Spanish managers take most in recovery
Total compensation paid to Spanish executives has surged 60 percent since 2008, while public sector salaries have stagnated and the private sector has seen its payout fall by around 11 percent over the same period, according to the latest figures from the nation’s tax agency.
The trend is significant because governments across the euro zone are trying to fend off populism fueled by inequality – in Spain it’s incarnated by the anti-austerity Podemos movement – while the European Central Bank is betting that a stronger economy will translate into a tighter labor market, reducing slack and pushing up wages to help it achieve its inflation goal of close but below 2 percent.

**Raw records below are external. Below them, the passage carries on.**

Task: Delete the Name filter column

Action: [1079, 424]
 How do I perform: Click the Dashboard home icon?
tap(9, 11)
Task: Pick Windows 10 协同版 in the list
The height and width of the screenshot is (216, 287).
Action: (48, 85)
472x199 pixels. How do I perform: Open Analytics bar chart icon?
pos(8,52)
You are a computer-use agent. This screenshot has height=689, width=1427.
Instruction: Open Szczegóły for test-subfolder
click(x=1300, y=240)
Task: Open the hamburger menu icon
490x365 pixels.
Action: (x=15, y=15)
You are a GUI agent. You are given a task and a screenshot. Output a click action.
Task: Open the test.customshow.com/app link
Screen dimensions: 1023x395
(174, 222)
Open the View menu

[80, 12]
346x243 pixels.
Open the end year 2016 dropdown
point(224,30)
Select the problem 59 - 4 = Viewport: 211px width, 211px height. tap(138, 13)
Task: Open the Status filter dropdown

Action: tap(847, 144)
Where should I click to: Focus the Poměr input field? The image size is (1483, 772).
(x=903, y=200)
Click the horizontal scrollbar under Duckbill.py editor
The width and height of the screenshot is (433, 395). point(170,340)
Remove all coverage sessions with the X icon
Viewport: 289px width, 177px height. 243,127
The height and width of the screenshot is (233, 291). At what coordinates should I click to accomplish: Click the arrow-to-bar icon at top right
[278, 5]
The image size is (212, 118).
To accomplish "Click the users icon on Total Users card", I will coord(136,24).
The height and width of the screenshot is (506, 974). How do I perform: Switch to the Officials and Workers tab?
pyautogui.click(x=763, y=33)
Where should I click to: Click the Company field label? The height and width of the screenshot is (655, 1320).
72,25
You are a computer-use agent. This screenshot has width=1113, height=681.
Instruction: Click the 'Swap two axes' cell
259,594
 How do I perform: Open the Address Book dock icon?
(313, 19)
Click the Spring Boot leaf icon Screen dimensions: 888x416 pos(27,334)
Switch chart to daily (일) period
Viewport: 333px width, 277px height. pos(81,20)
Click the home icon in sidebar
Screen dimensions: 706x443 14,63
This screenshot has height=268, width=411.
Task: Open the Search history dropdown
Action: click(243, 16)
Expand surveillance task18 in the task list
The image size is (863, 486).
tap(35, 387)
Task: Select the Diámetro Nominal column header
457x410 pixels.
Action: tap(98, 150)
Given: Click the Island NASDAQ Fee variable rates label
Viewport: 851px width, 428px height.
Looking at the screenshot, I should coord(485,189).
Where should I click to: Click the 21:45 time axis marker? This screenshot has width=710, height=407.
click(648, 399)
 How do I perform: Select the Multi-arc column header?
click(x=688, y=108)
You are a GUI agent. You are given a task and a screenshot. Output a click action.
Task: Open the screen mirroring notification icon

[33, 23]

Valentin Bote, head of research at recruitment agency Randstad in Madrid, said there’s no doubt that the private sector has been hit the hardest. Data from the tax agency shows that Spain’s private sector workers earned a gross average of 22,742 euros ($26,700) in 2016. That’s down from just over 23,000 euros in 2008, when the economic crisis erupted.
The drop in salaries intensified in 2012, when the government introduced sweeping reforms to liberalize the labor market and reduce the power of unions in collective bargaining. In the public sector, where pay checks remained constant throughout the crisis and were less exposed to job cuts, civil servants received an average of approximately 34,200 euros in annual compensation last year.
Having urged prudence, Spain’s minority government says the time has come to raise wages now that unemployment is falling markedly as the economy extends a three-year recovery. That call still hasn’t translated into an agreement between unions and businesses, which have failed to reach a pay deal for 2017.